Vectorization failed 404 "/api/embed" Not Found #315

Open Kieran-Sears opened 2 weeks ago

Kieran-Sears commented 2 weeks ago

Description

Configuration URL values given cause issues if trailing forward slashes are present. See forum discussion for more details.

Installation

Weaviate Deployment

Configuration

Reader: default Chunker: default Embedder: Ollama (llama 3.1) Retriever: default Generator: Ollama (llama 3.1)

Steps to Reproduce

  1. set docker compose environment variables:

    • OLLAMA_URL=http://ollama:11434/
    • OLLAMA_MODEL=llama3.1:latest
    • OLLAMA_EMBED_MODEL=llama3.1:latest
  2. ensure Ollama is running with a valid model:

    • docker run -d --gpus=all -v ollama:/root/.ollama -p 11434:11434 --name ollama ollama/ollama
    • docker exec -it ollama ollama run llama3.1
  3. start verba from the verba project root directory, pointing to the location of your .env file

    • docker compose --env-file <verba_env_path> up -d --build
  4. connect Ollama to the verba network as it was started as a separate process:

    • docker network connect "verba_default" "ollama"
  5. open UI at http://localhost:8000 choose docker deployment option, go to "import data" tab, and attempt to import a file.

  6. check verba container logs docker logs verba-verba-1 and expect to find:

    Batch vectorization failed: Vectorization
    failed for some batches: 404, message='Not Found',
    url=URL('http://host.docker.internal:11434/api/embed')

Additional context

I've used Ollama separately run in it's own container rather than having it as part of docker compose, this requires that it is connected to the verba network once it's up and running. This is how I'm able to set the OLLAMA_URL to the ollama domain rather than host.docker.internal as stated in the documentation. This just looked cleaner to me and allows me to keep my Ollama instance up and running for other uses on my machine (e.g. intellisense, personal AI assistant, etc), but the exact same applies when using host.docker.internal as well, a trailing slash will cause failure when the frontend attempts to connect to an endpoint.

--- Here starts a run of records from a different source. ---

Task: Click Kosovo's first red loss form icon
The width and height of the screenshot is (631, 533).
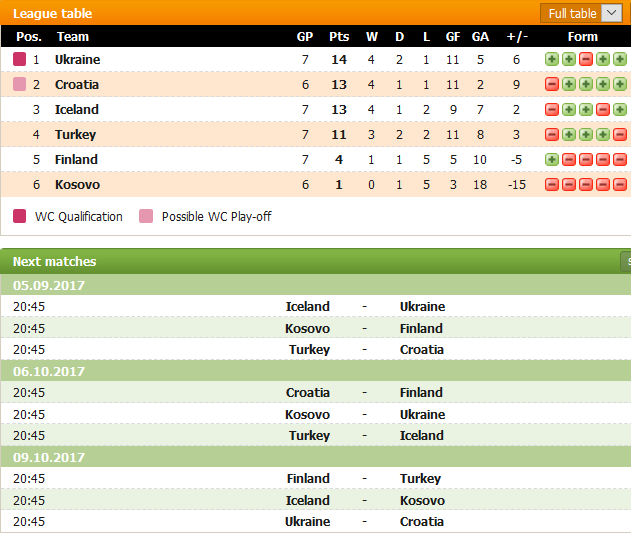Action: 552,184
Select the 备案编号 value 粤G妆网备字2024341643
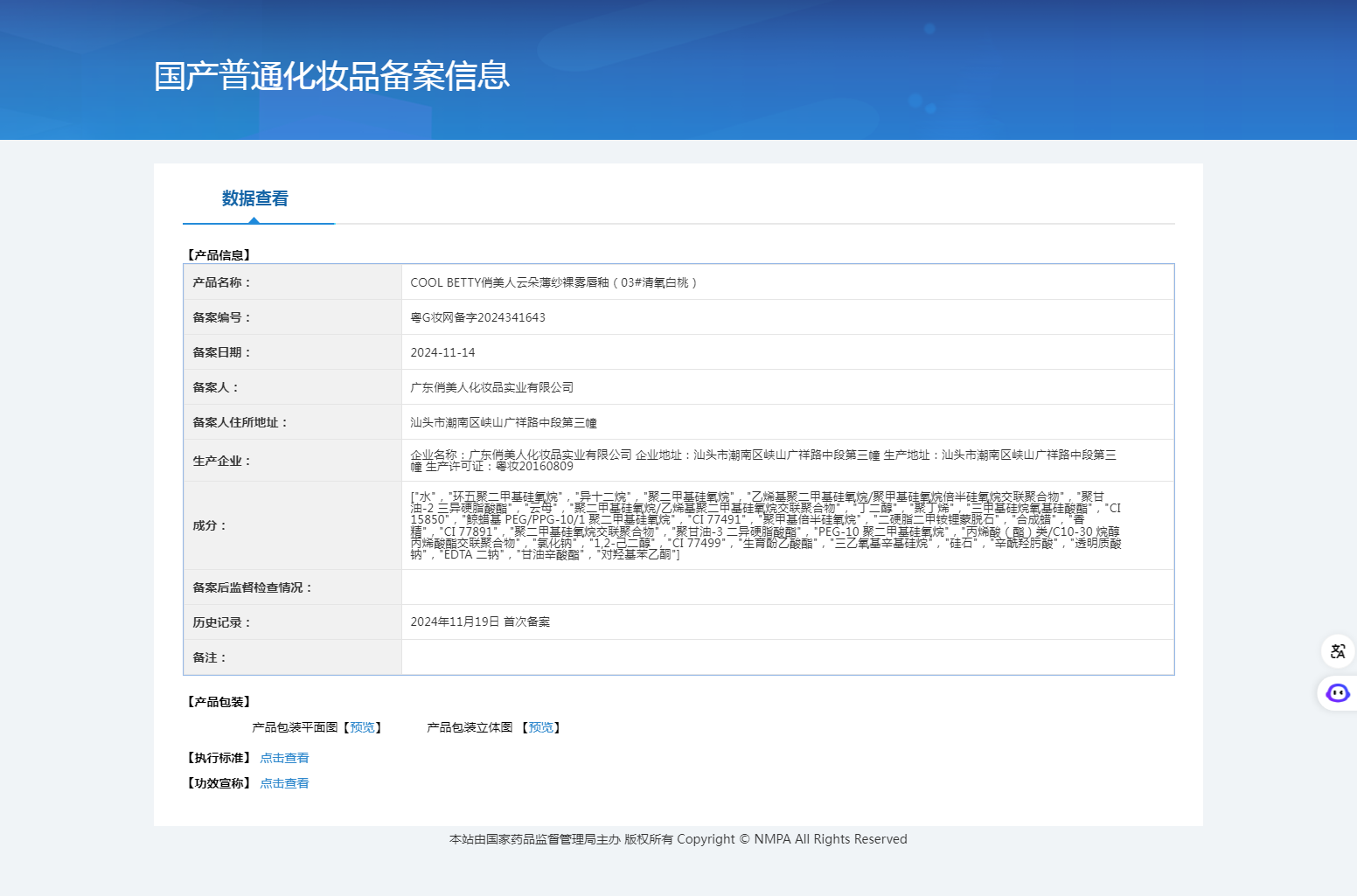 coord(477,317)
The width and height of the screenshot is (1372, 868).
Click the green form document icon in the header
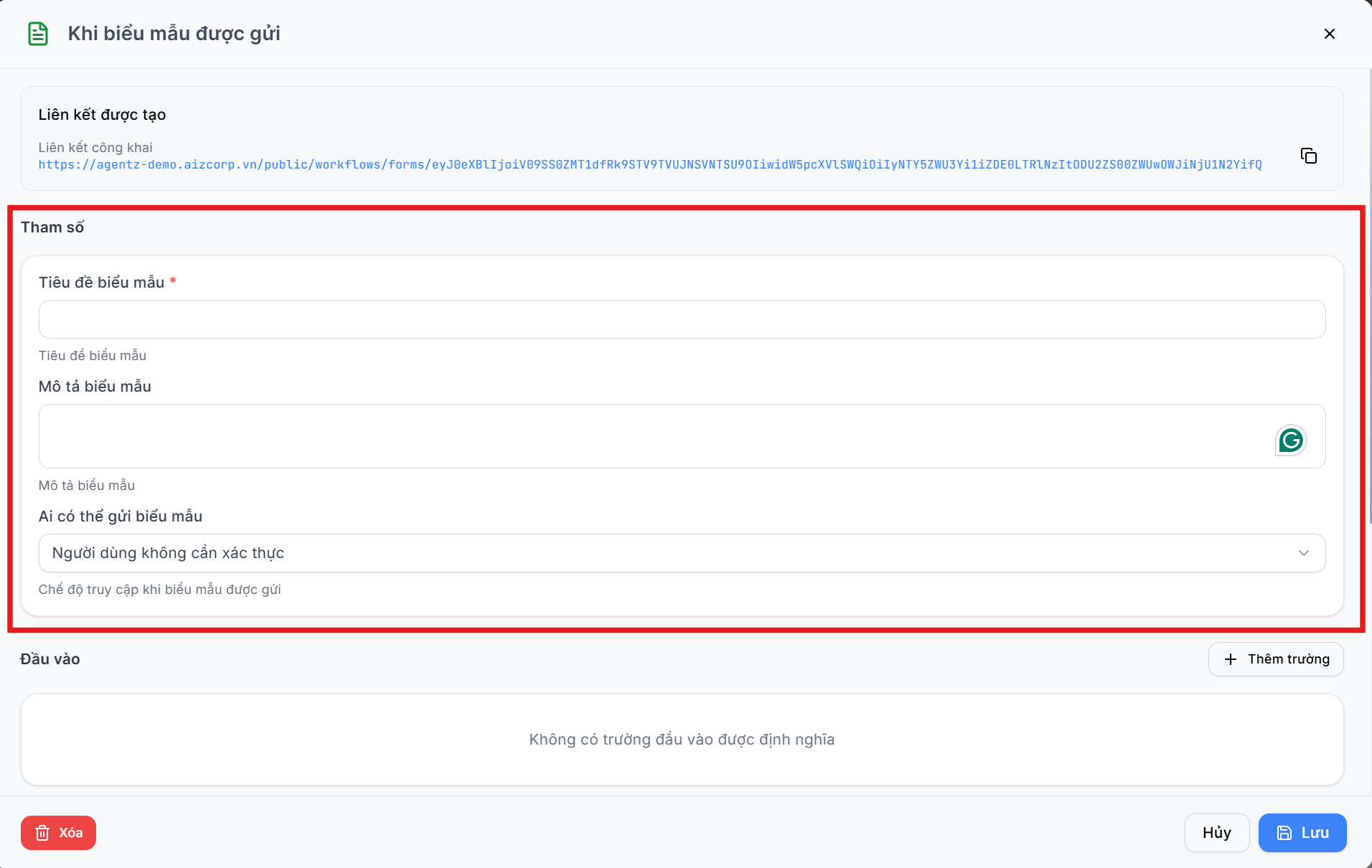[x=38, y=34]
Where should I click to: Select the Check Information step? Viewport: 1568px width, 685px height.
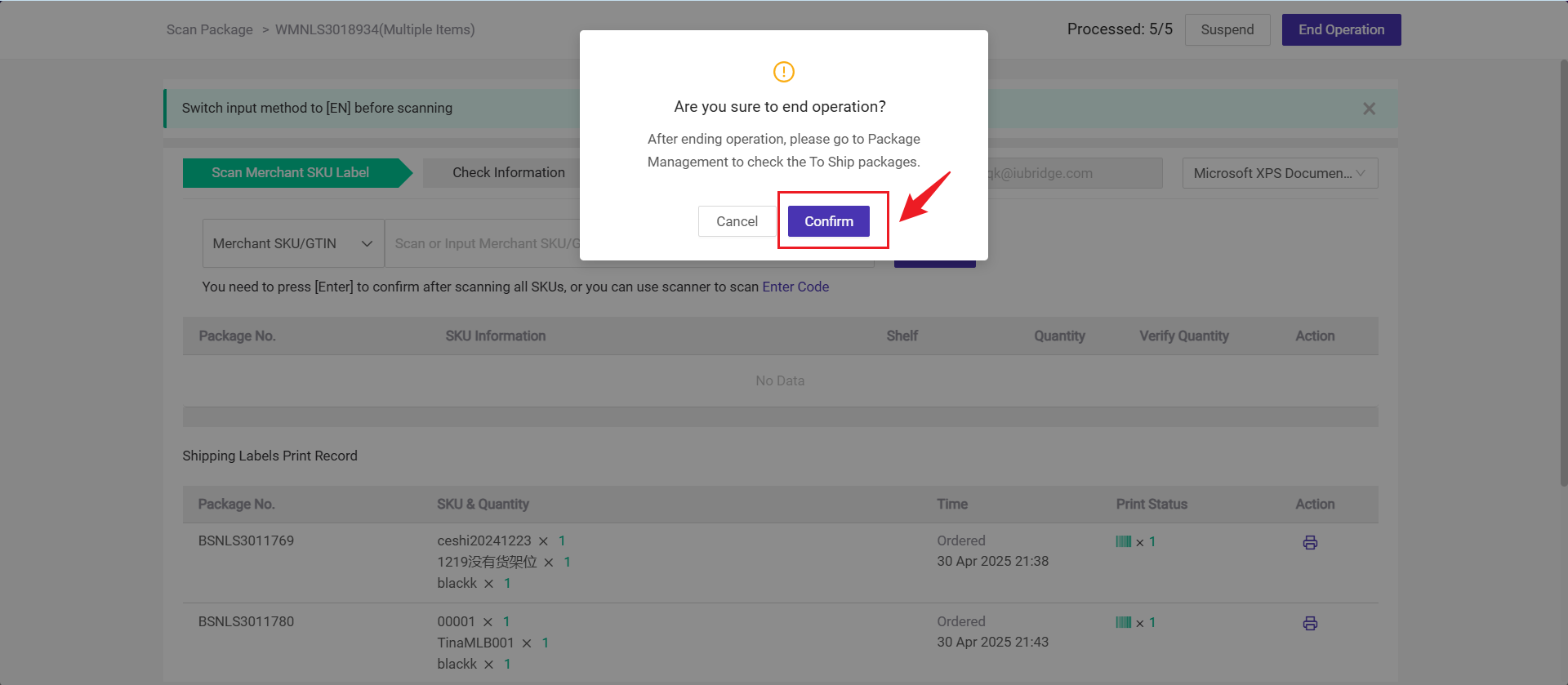508,173
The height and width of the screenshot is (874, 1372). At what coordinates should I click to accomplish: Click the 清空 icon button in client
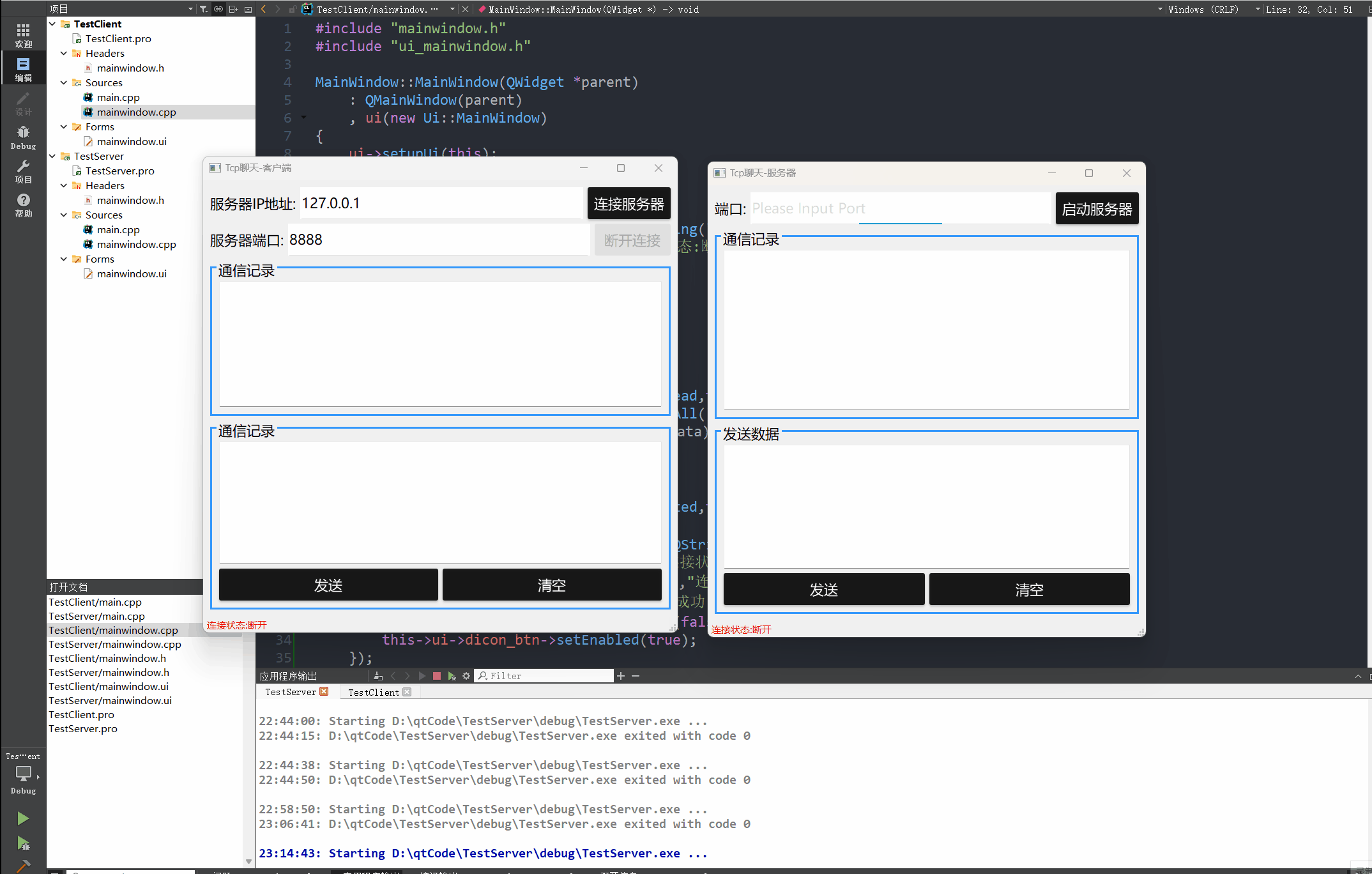pos(553,584)
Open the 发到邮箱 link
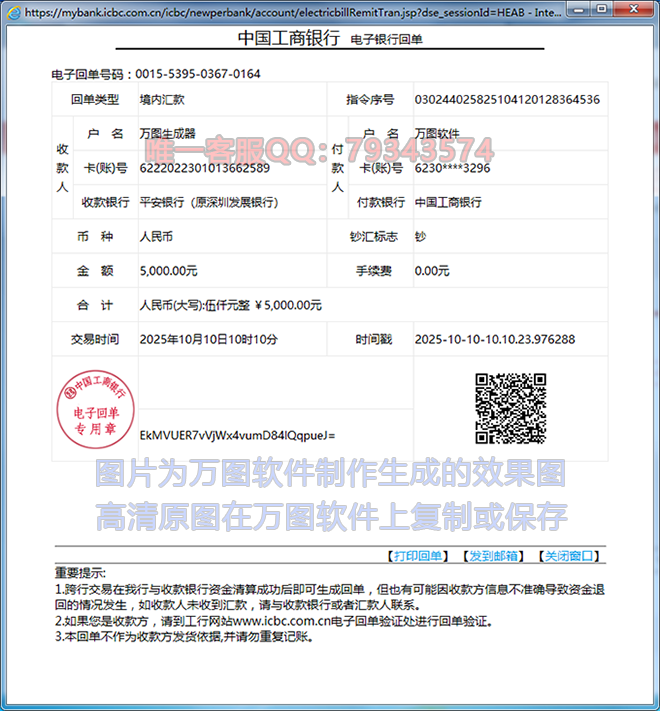The image size is (660, 711). (494, 556)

dgonzo commented 1 week ago

Same issue for me.

Batch vectorization failed: Vectorization failed for some batches: 404, message='Not Found', url=URL('http://localhost:11434/api/embed')

For reference when I inference my local ollama the endpoint is api/embeddings e.g.:

curl -X POST http://localhost:11434/api/embeddings \
  -H "Content-Type: application/json" \
  -d '{
    "model": "nomic-embed-text",
    "prompt": "Hello world"
  }'